Kuzey Koreli Hacker, Radiant Capital’a 50 Milyon Dolarlık Saldırı Düzenledi

Ekim ayında Radiant Capital'a yönelik 50 milyon dolarlık saldırının, eski bir müteahhit gibi davranan ve Kuzey Kore ile bağlantılı bir hacker tarafından gerçekleştirildiği açıklandı.

DeFi platformu, saldırının, Telegram üzerinden gönderilen kötü amaçlı yazılım aracılığıyla yapıldığını belirtti.

Radiant, 6 Aralık'ta yaptığı bir açıklamada, devam eden soruşturmayla ilgili olarak sözleşmeli siber güvenlik firması Mandiant'in, "bu saldırının Kore Demokratik Halk Cumhuriyeti'ne (DPRK) bağlı bir tehdit aktörüne atfedilebileceğine yüksek güvenle kanaat getirdiğini" duyurdu.

Platform, bir Radiant geliştiricisinin 11 Eylül'de eski bir yükleniciden gelen ve üzerinde geri bildirim istenen yeni bir girişimi içeren bir ZIP dosyası içeren bir Telegram mesajı aldığını bildirdi.

"Bu mesajın, eski yükleniciyi taklit eden bir DPRK'ya bağlı tehdit aktöründen kaynaklandığı şüpheleniliyor," denildi. "Bu ZIP dosyası, diğer geliştiricilerle geri bildirim için paylaşıldığında, sonrasında müdahaleye neden olan kötü amaçlı yazılımı iletti."

16 Ekim’de, hacker’ların birkaç imza sahibinin özel anahtarlarına ve akıllı sözleşmelere erişim sağlamasıyla DeFi platformu, kredi piyasalarını durdurmak zorunda kaldı. Kuzey Koreli hacker grupları, 2017-2023 yılları arasında kripto platformlarına saldırarak 3 milyar dolardan fazla kripto çaldı.

Radiant, dosyanın şüphe uyandırmadığını çünkü "PDF inceleme taleplerinin profesyonel ortamlarda rutin olduğunu" ve geliştiricilerin "bu formatta belge paylaşmasının yaygın bir uygulama olduğunu" söyledi.

ZIP dosyasına bağlı alan adı da, yüklenicinin gerçek web sitesini taklit ediyordu.

Saldırı sırasında birden fazla Radiant geliştirici cihazı tehlikeye atıldı ve ön uç arayüzlerinde masum işlem verileri görüntülenirken, kötü amaçlı işlemler arka planda imzalandı.

"Yapılan geleneksel kontroller ve simülasyonlar, belirgin bir tutarsızlık göstermedi, bu da tehdidin normal inceleme aşamalarında neredeyse görünmez olmasına yol açtı," diye ekledi.

Radiant, "Bu aldatmaca o kadar kusursuz bir şekilde gerçekleştirildi ki, Radiant’ın Tenderly’de işlem simülasyonları yapmak, yük verisi doğrulamak ve her adımda endüstri standartlarına uygun prosedürler izlemek gibi standart en iyi uygulamalarına rağmen, saldırganlar birden fazla geliştirici cihazını tehlikeye atmayı başardı," şeklinde ifade etti.

Radiant Capital, sorumlu tehdit aktörünün "UNC4736" olarak bilinen ve Kuzey Kore'nin ana istihbarat ajansı olan Keşif Genel Bürosu (RGB) ile bağlantılı "Citrine Sleet" olarak da tanınan bir varlık olduğunu söyledi.
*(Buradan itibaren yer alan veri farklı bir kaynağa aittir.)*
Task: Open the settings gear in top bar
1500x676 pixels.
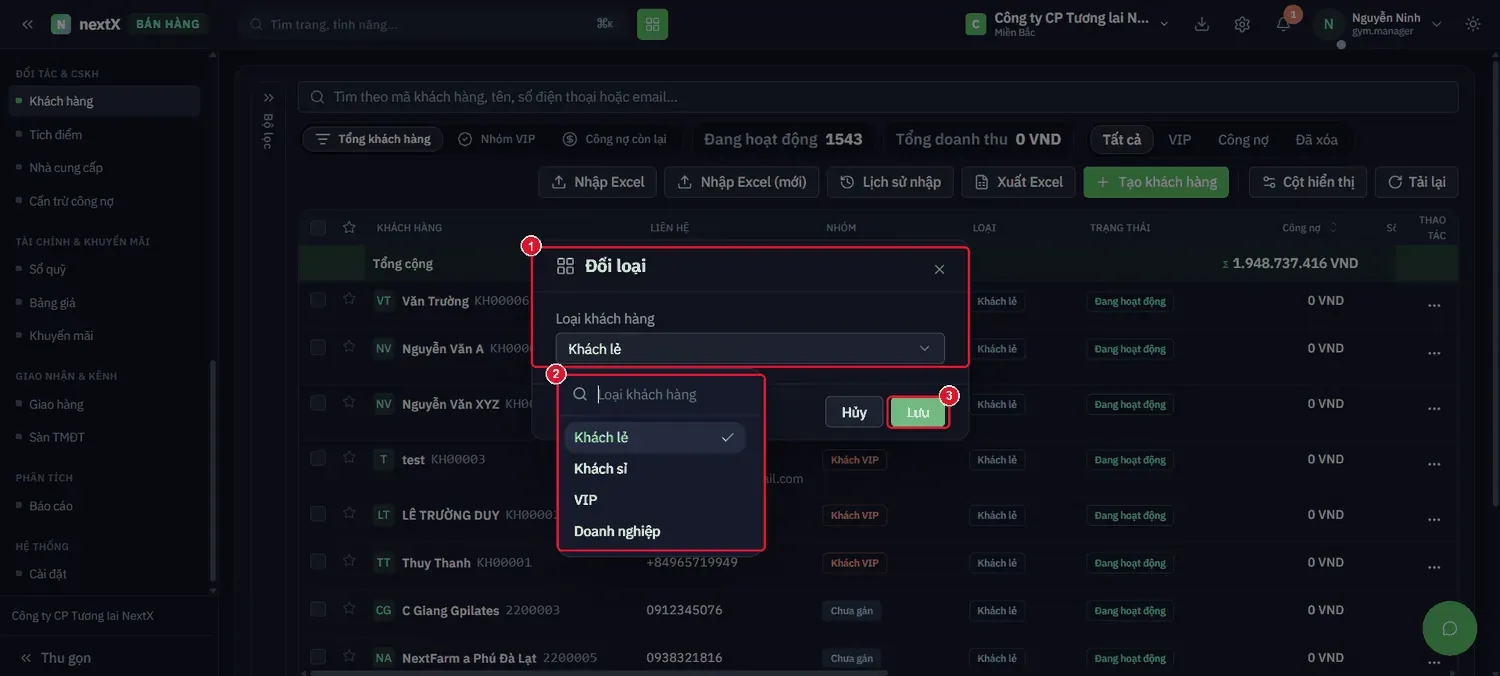Action: coord(1242,24)
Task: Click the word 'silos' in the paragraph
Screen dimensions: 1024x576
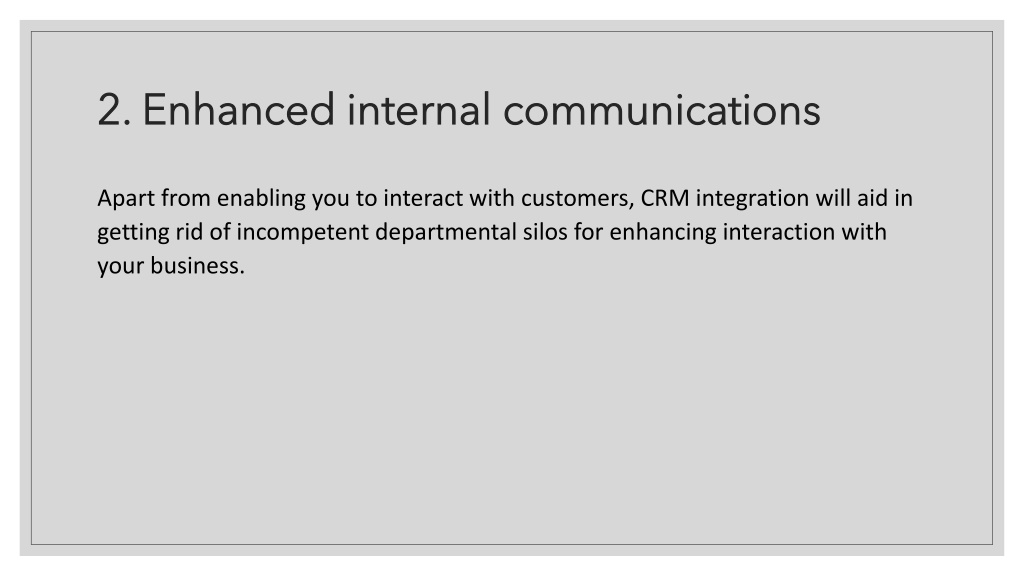Action: (x=545, y=232)
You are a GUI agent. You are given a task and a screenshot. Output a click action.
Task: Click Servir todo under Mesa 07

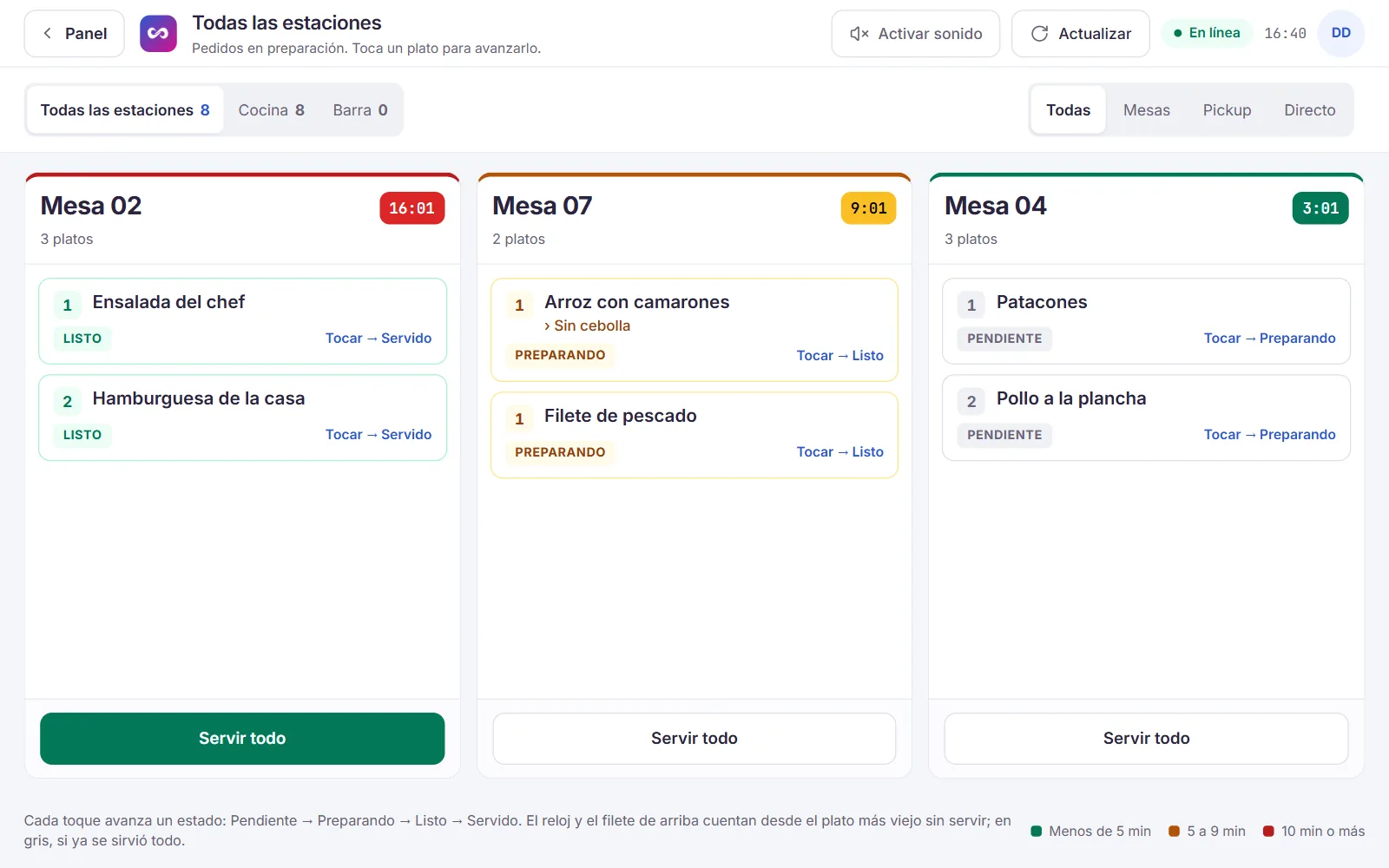coord(694,739)
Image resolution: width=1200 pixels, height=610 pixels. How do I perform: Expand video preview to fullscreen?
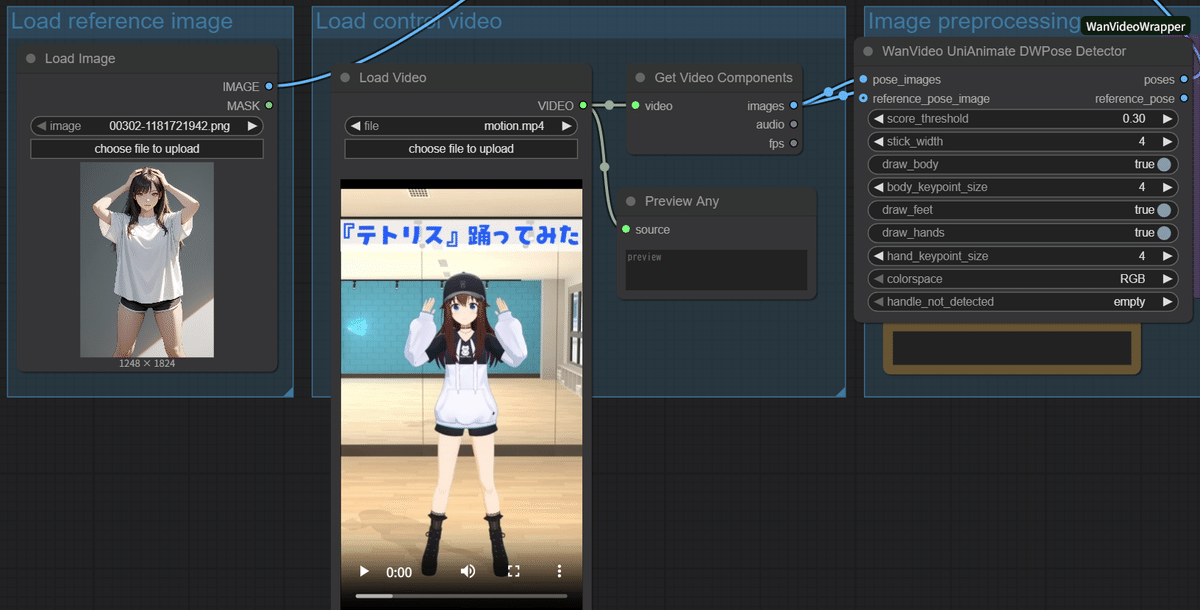tap(513, 571)
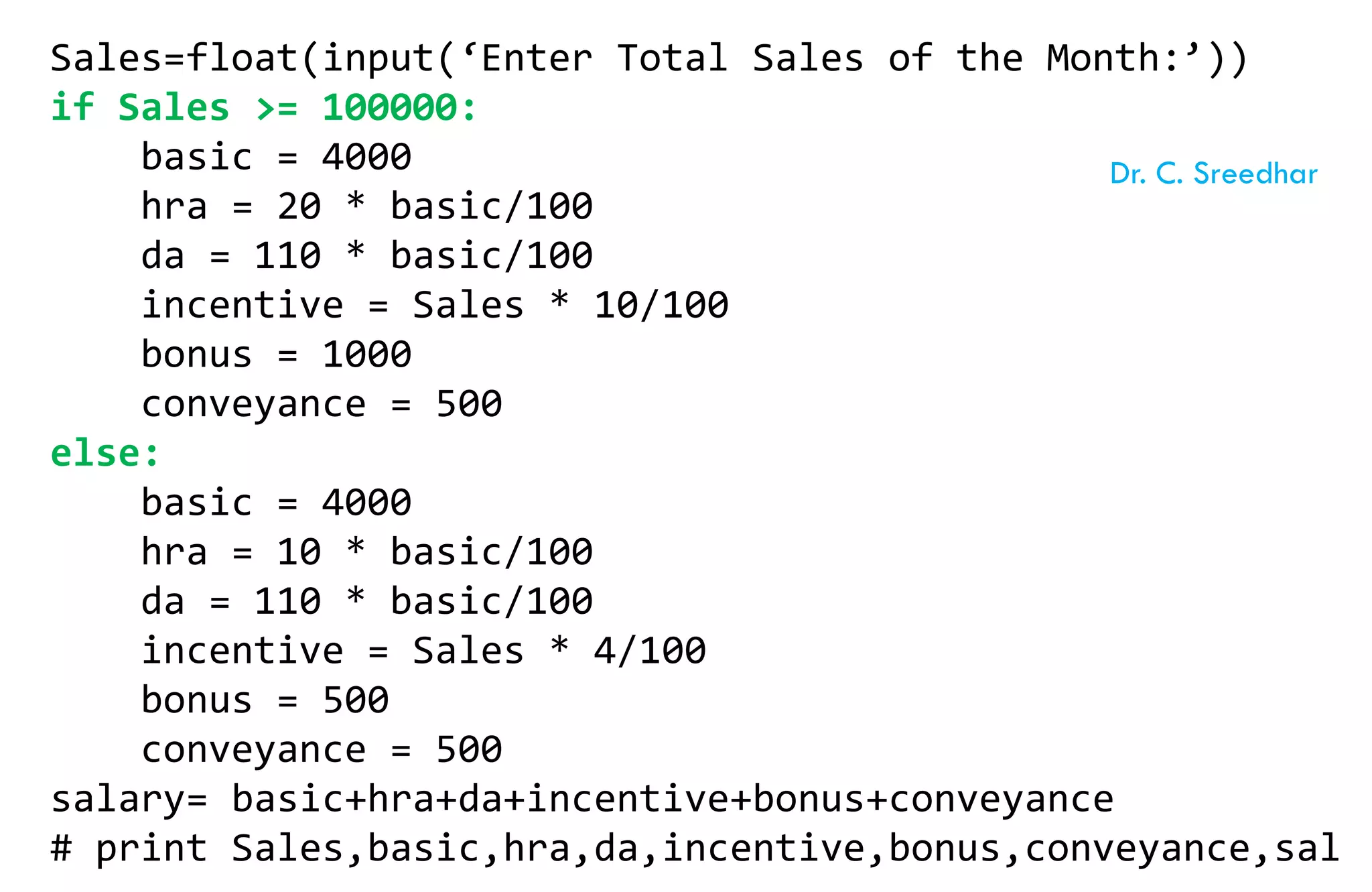Click the green number 100000 in the condition
Viewport: 1372px width, 892px height.
390,108
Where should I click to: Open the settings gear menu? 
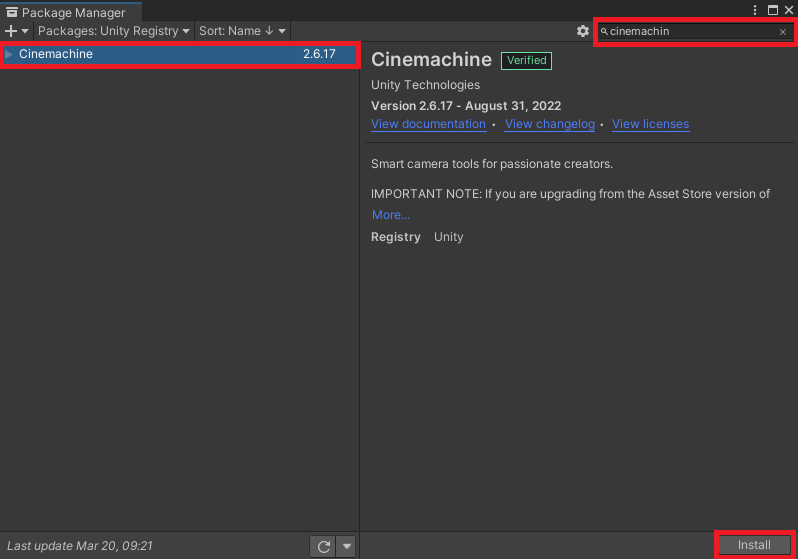pos(583,31)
Bu grubun, Lazarus Grubu'nun bir alt kümesi olabileceği belirtiliyor.

Saldırıdan çalınan 52 milyon dolar, 24 Ekim’de hareket ettirildi.

Radiant Capital, yaptığı güncellemeye şu açıklamayı ekledi: "Bu olay, titiz SOP'ler, donanım cüzdanları, Tenderly gibi simülasyon araçları ve dikkatli insan incelemesinin, oldukça gelişmiş tehdit aktörleri tarafından nasıl geçilebileceğini göstermektedir."

Ayrıca, "işlem yüklerinin kod çözülmesi ve doğrulanması için donanım düzeyinde daha güçlü çözümlerin geliştirilmesi gerektiğini" ekledi.

Radiant’ın bu yılın başında da bir saldırıya uğradığı belirtildi. Platform, Ocak ayında 4.5 milyon dolarlık bir flash loan suistimali sonrası kredi piyasalarını durdurmuştu.

Bu iki suistimalin ardından, Radiant’ın toplam kilitli değeri, geçen yılın sonunda 300 milyon doların üzerinde iken, 9 Aralık itibariyle yaklaşık 5.81 milyon dolara düştü.